- _Task instructions_:
a) According to the myeloma passage, how many patients is the CoMMpass Study seeking to sequence?
b) Print the part of the myeloma passage starting at "Courtesy of Siteman" and ending at "with the disease.".
c) Does each statement below agree with the myeloma passage? (i) Multiple myeloma is the most common blood cancer. (ii) Vij is an oncologist with Washington University School of Medicine. (iii) Myeloma has as much name recognition as leukemia.

- _Exercise passage_:
↓

Courtesy of Siteman Cancer Center
Dr. Ravi Vij has researched and treated cancer at Siteman Cancer Center for over two decades.
Multiple myeloma is the second-most common blood cancer after non-Hodgkins lymphoma, but many people still aren't familiar with the disease.
“It is more common than any leukemia, but it doesn’t have as much name recognition,” says Dr. Ravi Vij, an oncologist with Washington University School of Medicine. “When a person develops myeloma, they often have never heard about it.”
For more than two decades, Vij has worked as a bone marrow transplant specialist and medical oncologist at Siteman Cancer Center, where he researches new therapies for the disease. “We’ve made tremendous progress over the last 15 odd years,” he says, noting that Wash. U. patients have contributed to one of the largest tissue repositories in the nation as part of the CoMMpass Study, which is seeking to sequence more than 1,000 patients at diagnosis and every time they relapse. It will help enable researchers to examine “how the genetic landscape of the disease evolves over time,” says Vij.

↑

- _Input data_:
↓

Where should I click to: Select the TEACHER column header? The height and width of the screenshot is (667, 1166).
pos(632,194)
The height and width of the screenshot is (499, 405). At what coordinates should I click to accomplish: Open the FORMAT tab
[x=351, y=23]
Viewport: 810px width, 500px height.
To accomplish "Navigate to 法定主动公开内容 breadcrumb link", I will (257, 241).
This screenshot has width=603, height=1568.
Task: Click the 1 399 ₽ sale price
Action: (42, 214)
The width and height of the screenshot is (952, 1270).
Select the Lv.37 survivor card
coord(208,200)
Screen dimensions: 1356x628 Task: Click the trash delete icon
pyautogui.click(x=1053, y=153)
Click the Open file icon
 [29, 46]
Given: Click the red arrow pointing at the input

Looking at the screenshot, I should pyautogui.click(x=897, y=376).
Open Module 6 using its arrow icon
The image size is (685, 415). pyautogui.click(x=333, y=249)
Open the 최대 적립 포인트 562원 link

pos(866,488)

↑

- _Solutions below_:
a) More than 1,000 patients, at diagnosis and every time they relapse.

b)
Courtesy of Siteman Cancer Center
Dr. Ravi Vij has researched and treated cancer at Siteman Cancer Center for over two decades.
Multiple myeloma is the second-most common blood cancer after non-Hodgkins lymphoma, but many people still aren't familiar with the disease.

c)
(i) No: "Multiple myeloma is the second-most common blood cancer after non-Hodgkins lymphoma"
(ii) Yes: "an oncologist with Washington University School of Medicine"
(iii) No: "it doesn’t have as much name recognition"